Scott Pham is the founder and director of the Missouri Drone Journalism Program, a partnership between the Missouri School of Journalism, the University of Missouri Information Technology Program, and NPR member station KBIA.

== Ethics considerations ==
A significant concern with the use of UAS for journalistic reporting is the potential for invading people's privacy, such as unobstructed views of individuals and private property. A crucial question is whether individuals have the right to expect privacy when their picture is being taken from up to several thousand feet above the ground. Furthermore, the ethical considerations surrounding satellite images come into play: What are the ethical boundaries of news-gathering from satellites in space?

On April 3, 2013, the FAA held an "engagement session" on drone privacy, in which the public could engage in discussion on such questions of privacy. Opinions expressed during the session can generally be summarized in five overarching concerns:

- privacy risks (use of drones should be tightly regulated and subject to transparency procedures);
- mission creep (some were worried about the introduction of drones into US airspace would lead to growing use of increasingly advanced drone technology in policing operations);
- opposition to government regulations on citizens' rights to own drones;
- safety hazards (unmanned aircraft pose safety risks to manned aircraft);
- drones as the future of aviation and an overblown preoccupation with privacy and safety concerns.

With discussion of drone use for journalistic reasons increasing in the public sphere, non-commercial journalists will be responsible for establishing professional standards, as it is possible that the FAA will not release new regulations until 2015. Waite and Schroyer both hold that existing journalistic ethics codes can apply to drones, as the principles behind these ethics codes are broad. In an article in the Society of Professional Journalists' Quill Magazine, Waite is paraphrased as saying that he approaches ethical questions of drone journalism by first checking to see whether a question has been dealt with before, as many of questions in drone journalism debates have already been raised with regard to journalistic use of telephoto lenses and helicopters. The article quotes Waite, "We keep asking ourselves: Is this a new ethical problem, or an old ethical problem with new technology?"

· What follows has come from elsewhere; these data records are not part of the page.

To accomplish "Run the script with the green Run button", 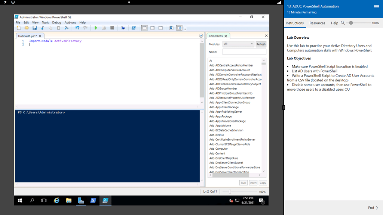I will pos(96,28).
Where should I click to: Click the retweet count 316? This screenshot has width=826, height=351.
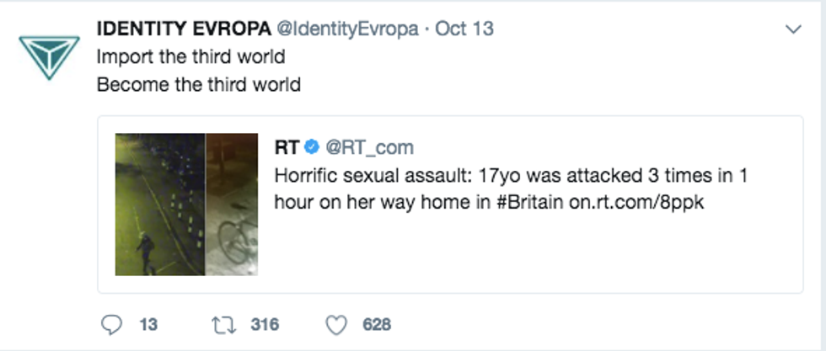pos(265,324)
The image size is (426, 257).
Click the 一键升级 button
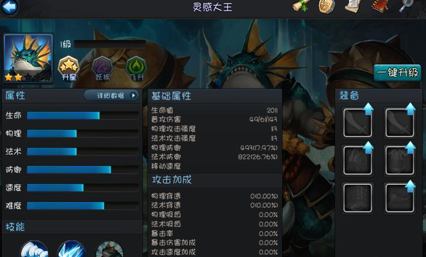click(397, 73)
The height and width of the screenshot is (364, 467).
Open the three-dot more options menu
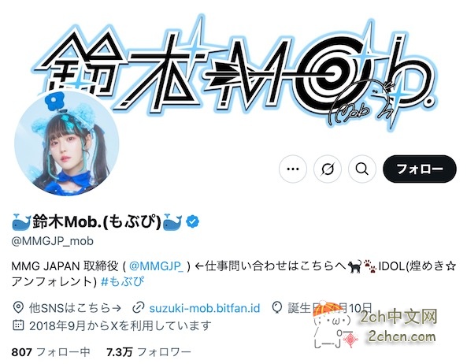[293, 169]
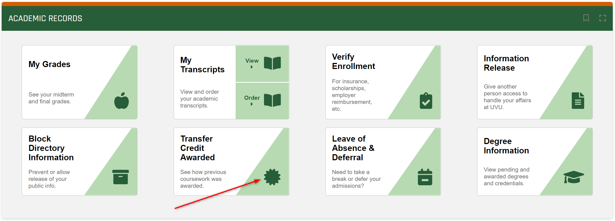Click the apple icon on My Grades
Viewport: 615px width, 221px height.
point(121,101)
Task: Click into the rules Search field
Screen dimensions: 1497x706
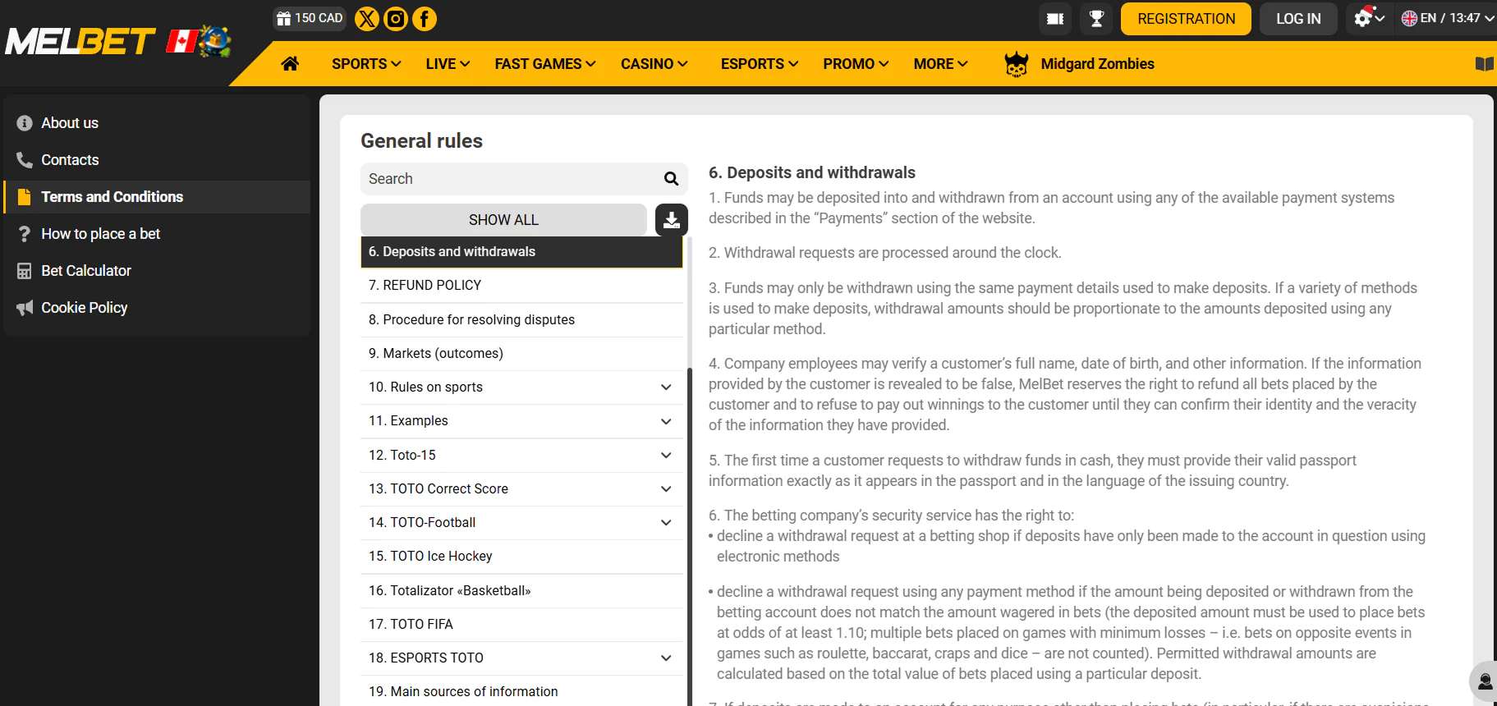Action: click(x=509, y=179)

In an effort to professionalize the journalistic practice of using drones, Schroyer and the members of DroneJournalism.org are seeking to create a drone journalism code of ethics, including appeals for use of drones only when there is no safer method of procuring the information needed. This code does hold, however, that violation of state laws and FAA regulations may be necessary in order to access critical information.

==Examples==
=== 2013 ===
- In October 2013, a BBC news crew used a drone for the first time.

=== 2014 ===
- The Daily Dot used a Phantom drone for first-hand footage of a building that collapsed in Harlem in March 2014.

=== 2015 ===
- In June 2015, the Manchester Evening News used a drone to create an interactive virtual tour of Heaton Park, Manchester for the Parklife music festival.

=== 2016 ===

- In April 2016, photographer Johnny Miller began the Unequal Scenes project using a drone, sparking worldwide debate and conversation around drones journalism and inequality.